Segundo Port, as propostas representam uma ruptura significativa na forma como o Brasil prepara seus novos motoristas. “A resolução pretende reduzir o valor da primeira habilitação, retirando o curso teórico e diminuindo as aulas práticas de 20 para 2. Essa é, sem dúvida, a mudança mais drástica”, avalia.
O governo federal divulgou que a alteração poderia reduzir em até 80% o custo para o cidadão tirar a CNH. Para Tiago Port, porém, esse número não se sustenta. “É impossível. Só as taxas cobradas pelo Estado no processo da primeira habilitação já superam 30%. E isso sem considerar os custos administrativos mínimos necessários”, explica.
Com a proposta, aulas teóricas e práticas poderiam ser realizadas de casa, com acompanhamento remoto. Port, entretanto, acredita que essa flexibilização colocaria em risco a qualidade da formação. “Hoje, mesmo com 20 aulas, muitos candidatos não conseguem ir para a prova prontos. Reduzindo para duas aulas, o trânsito tende a piorar”, afirma.
Ele vê motivação política na iniciativa. “Isso não melhora o trânsito. É uma medida eleitoreira. O foco foi somente baratear custos, não capacitar melhor o motorista”.
O proprietário destaca que, nos últimos anos, as autoescolas enfrentaram uma série de novas exigências, como a obrigatoriedade do simulador. “Há uma portaria estadual de 111 páginas só com exigências. Manter uma escola hoje tem um custo muito alto. Talvez seja esse ponto que o governo deveria analisar para baratear a carteira sem prejudicar o ensino”, comenta.
Segundo Port, entidades representativas do setor conseguiram abrir uma comissão no Congresso para discutir a resolução. O primeiro entendimento aprovado foi contrário ao instrutor autônomo. “A comissão definiu que o instrutor deve estar vinculado a uma autoescola. Isso já foi aprovado internamente”, diz.
Outros pontos seguem em análise, e a comissão tem prerrogativa inclusive de “sustar” a resolução se concluir que ela extrapola o Código de Trânsito Brasileiro.
Port acredita que algumas autoescolas poderão enfrentar dificuldades, mas também prevê aumento de demanda por aulas avulsas. “Com a compra individual de aulas, o custo final pode ficar maior do que o pacote tradicional. Isso vai totalmente na contramão do objetivo da resolução”.
Hoje, o CFC Marechal emprega sete profissionais e pretende manter ou até ampliar a equipe. No entanto, o empresário reforça que nada muda de imediato: “A resolução ainda não está em vigor. Se publicada, o Estado precisará se adaptar, e isso não acontece da noite para o dia”.

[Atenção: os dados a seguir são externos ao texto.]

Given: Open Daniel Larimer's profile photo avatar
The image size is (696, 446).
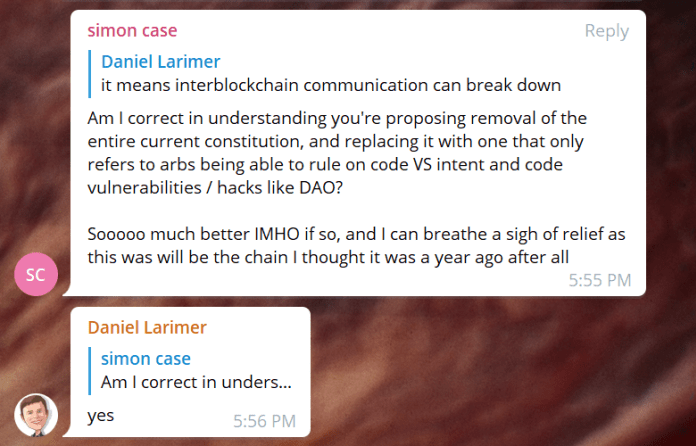Looking at the screenshot, I should (x=36, y=414).
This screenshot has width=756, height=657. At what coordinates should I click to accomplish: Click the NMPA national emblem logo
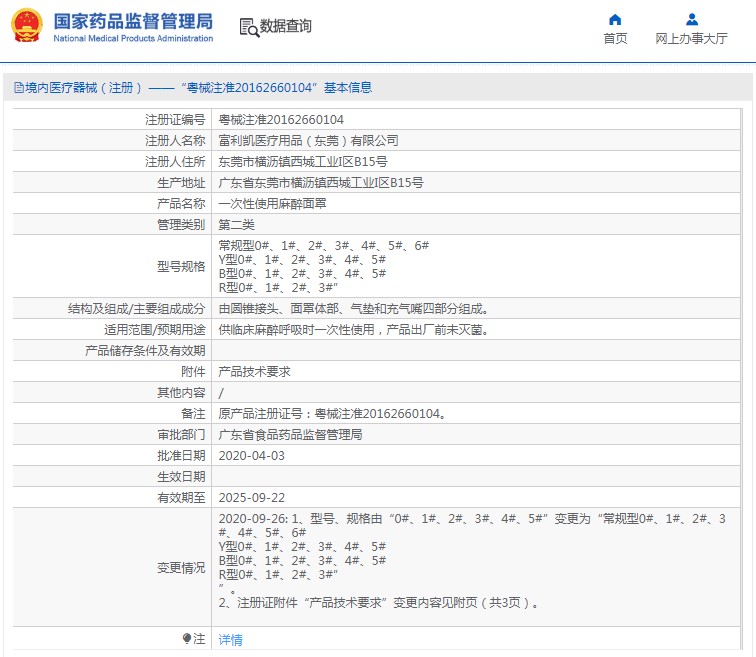coord(27,27)
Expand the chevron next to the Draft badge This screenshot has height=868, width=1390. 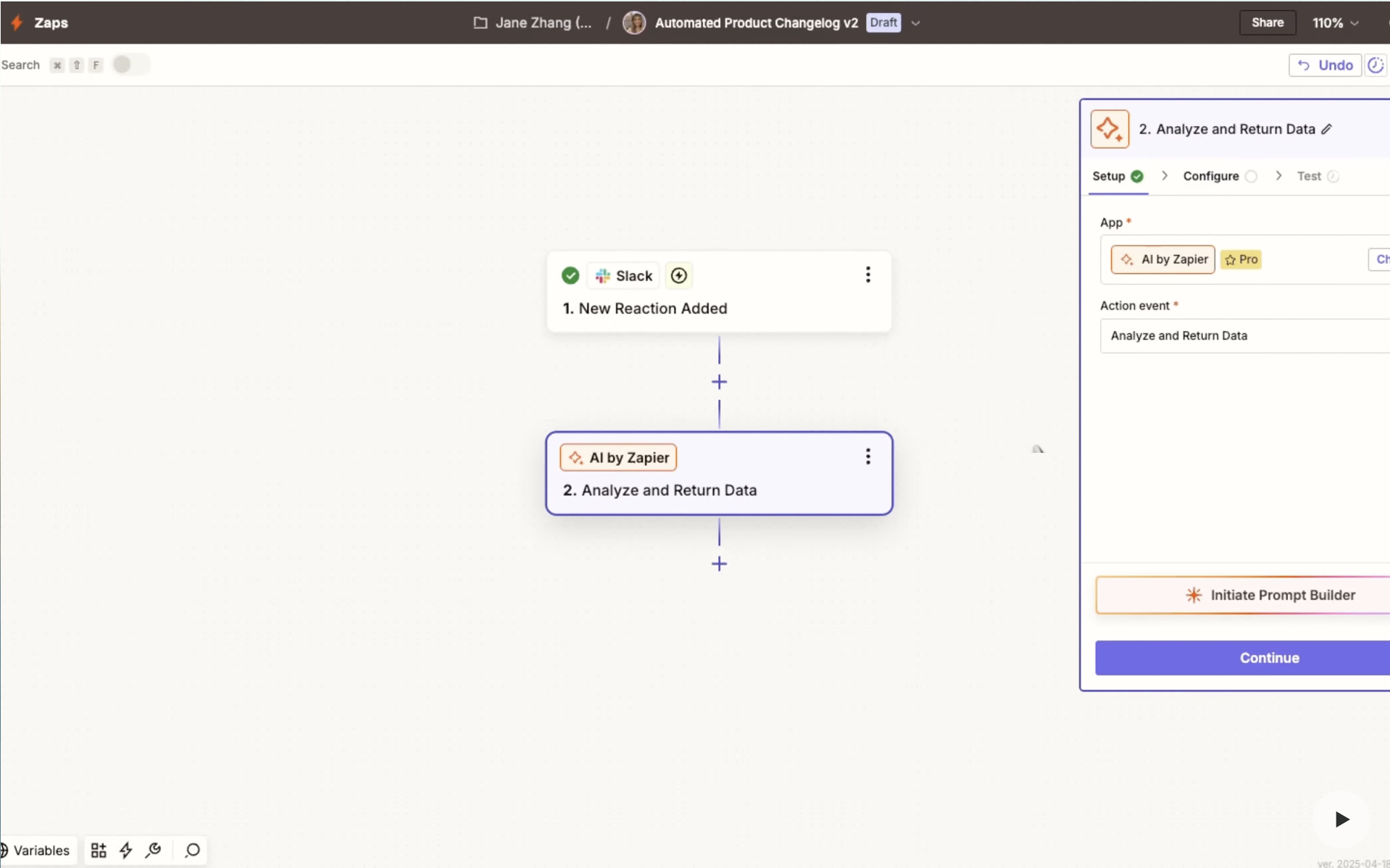(916, 23)
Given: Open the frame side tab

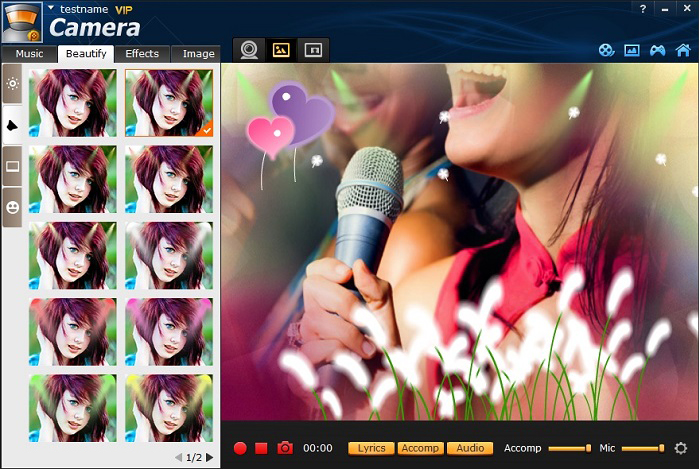Looking at the screenshot, I should [13, 166].
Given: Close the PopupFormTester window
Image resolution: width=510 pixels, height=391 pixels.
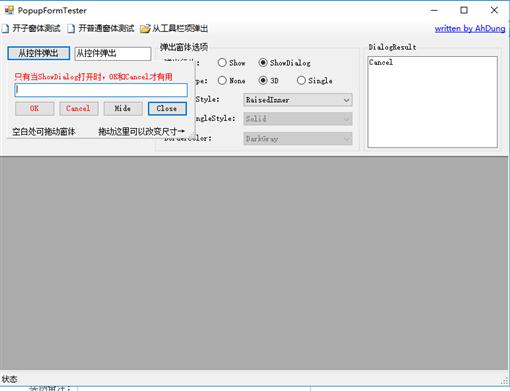Looking at the screenshot, I should 494,10.
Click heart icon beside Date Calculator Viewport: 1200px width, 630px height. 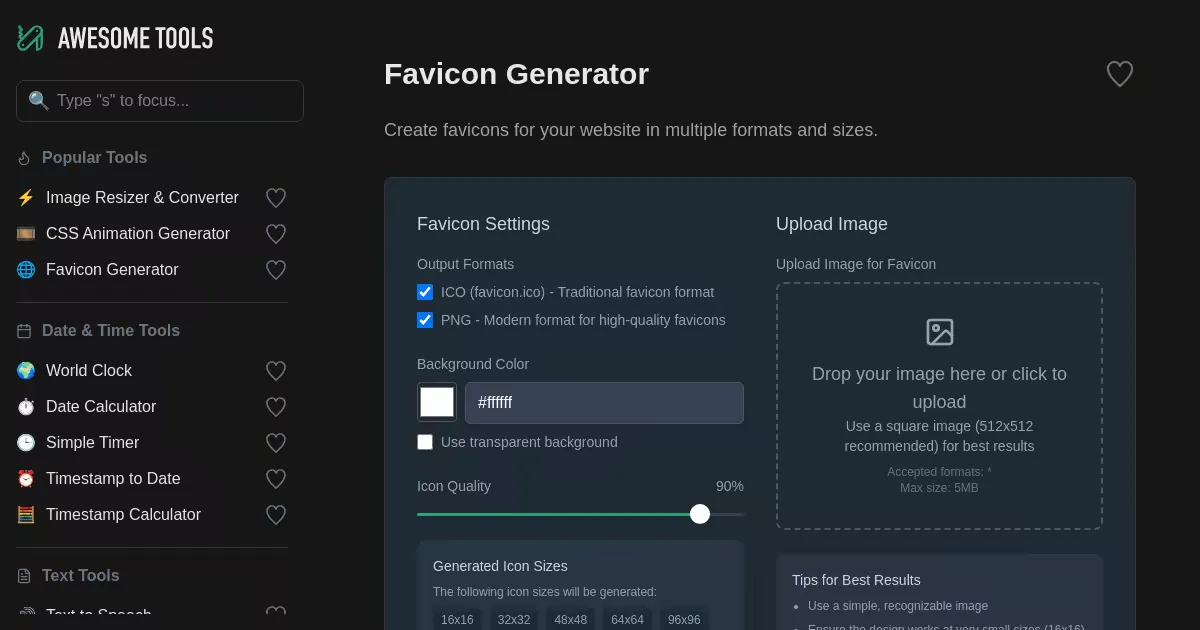coord(276,407)
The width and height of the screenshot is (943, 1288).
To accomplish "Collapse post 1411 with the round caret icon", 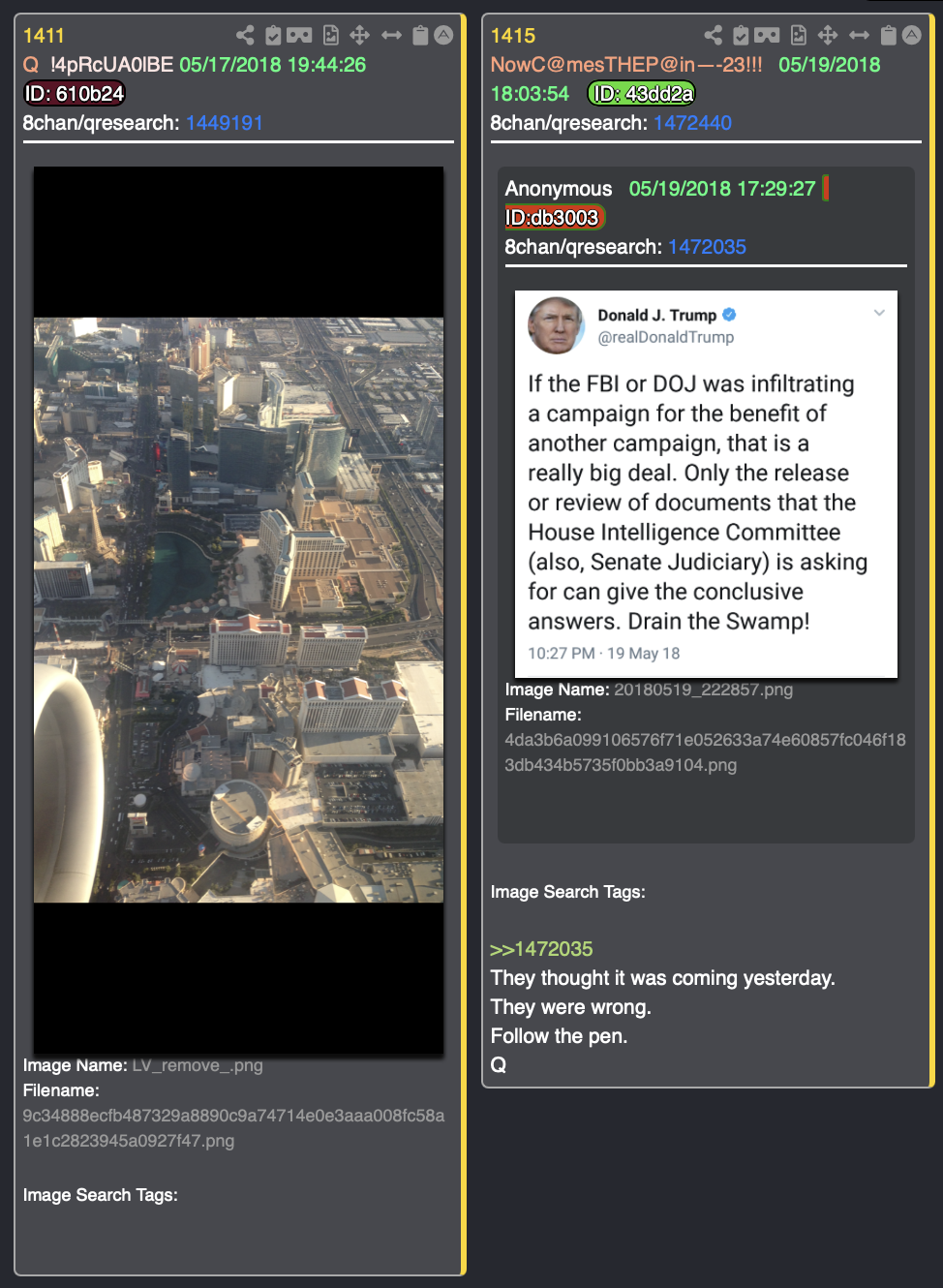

Há expectativa de que a norma entre em prática em 2026 - mas Port lembra que o cenário ainda é instável. “A resolução pode sofrer alterações e até ser suspensa. Ainda acreditamos que será publicada neste mês, muito por conta da possível saída do ministro para disputar outro cargo”.
Enquanto o debate avança em Brasília, as autoescolas buscam defender a manutenção da qualidade na formação dos futuros condutores. Para o setor, qualquer mudança precisa priorizar um trânsito mais seguro, e não apenas mais barato.